How an 18th-century chimney sweep's boy helped Coleen Rooney win the Wagatha Christie case

I suspect it was that too-conveniently lost mobile phone that did for Rebekah Vardy.

As the Guardian report says:

The judge was highly critical of the loss of key communications in the case. She said it was not believable that Watt accidentally dropped her mobile phone in the North Sea shortly after a legal request was made to search its WhatsApp messages.

But then:

There was widespread mockery in court of the loss of potentially crucial evidence by Vardy and those around her. Rooney’s lawyers invoked a legal precedent from 1722 to argue that, in the absence of evidence, the judge should assume the worst.

And if you follow the link to find the 1722 precedent, you arrive at this:

Owing to the absence of direct evidence, Rooney’s legal defence has relied on a 300-year-old court ruling, Armory v Delamirie, involving a young chimney sweep who found a piece of jewellery while cleaning a fireplace. When the sweep had it valued, a jeweller surreptitiously removed the gems, leaving behind a number of empty sockets.

The 1722 legal ruling set a precedent that if the court can tell that evidence is missing, then the assumption should be that what is missing is of the highest possible value that would fit. 

This, I believe, is one of those cases, like the one with the snail and the bottle of ginger beer, that all law students learn.

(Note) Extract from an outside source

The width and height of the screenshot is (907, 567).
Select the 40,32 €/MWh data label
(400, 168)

It's real importance lies not in the assumption about the missing stones, but in the assumption that the finder of property has a legal claim over it until a better one comes along. So the sweep's boy Armory may have been an unlikely owner of jewellery, but he had a better claim to it than the jeweller (in fact it was his apprentice) who filched the precious stones.

Much is known about "Delamirie", who was in reality Paul de Lamerie, who has been described as "the greatest silversmith working in England in the 18th century".

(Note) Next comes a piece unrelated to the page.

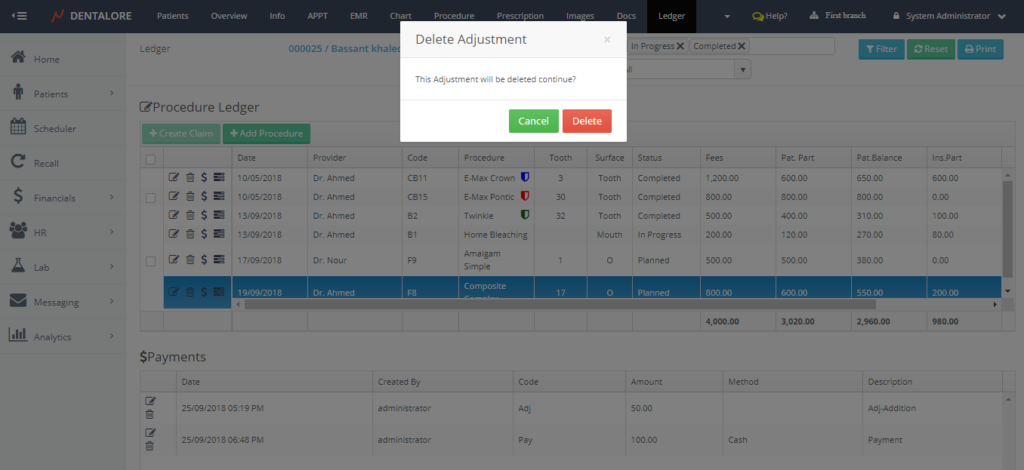
Task: Edit the Pay payment entry
Action: click(150, 432)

But what of the boy Armory?

A website maintained by Professor Eben Moglen of  Columbia University quotes the legal historian A.W. Brian Simpson:

I’ve tried to find out more information about [Armory v. Delamirie], but so far I’ve got nowhere. I’m still trying. But the trouble is that if the people in the case are poor, they tend to leave no trace in historical records. 
So if you do a case involving fairly wealthy people, you often find information. It’s easier to find information in the nineteenth century, because there are extensive newspaper reports. They often give very detailed accounts of litigation, so you get a lot of information from them, but the further back you go, the more difficult it gets. . . 
It’s such a strange case. I mean, here’s this chimney sweep boy, they were the lowest of the low, somehow suing – who paid for his lawyer? He’s suing the most distinguished silversmith of the early eighteenth century. The defendant’s work now sells for a million dollars an item. And yet we don’t know anything about how the case happened . . . 
I’ve [tried to get information on the case] intermittently for years, but I haven’t gotten anywhere. History is sometimes just hopeless. Sometimes you just have to give up.

But whoever Amoey was and however old he was, Coleen Rooney owes him her deep thanks.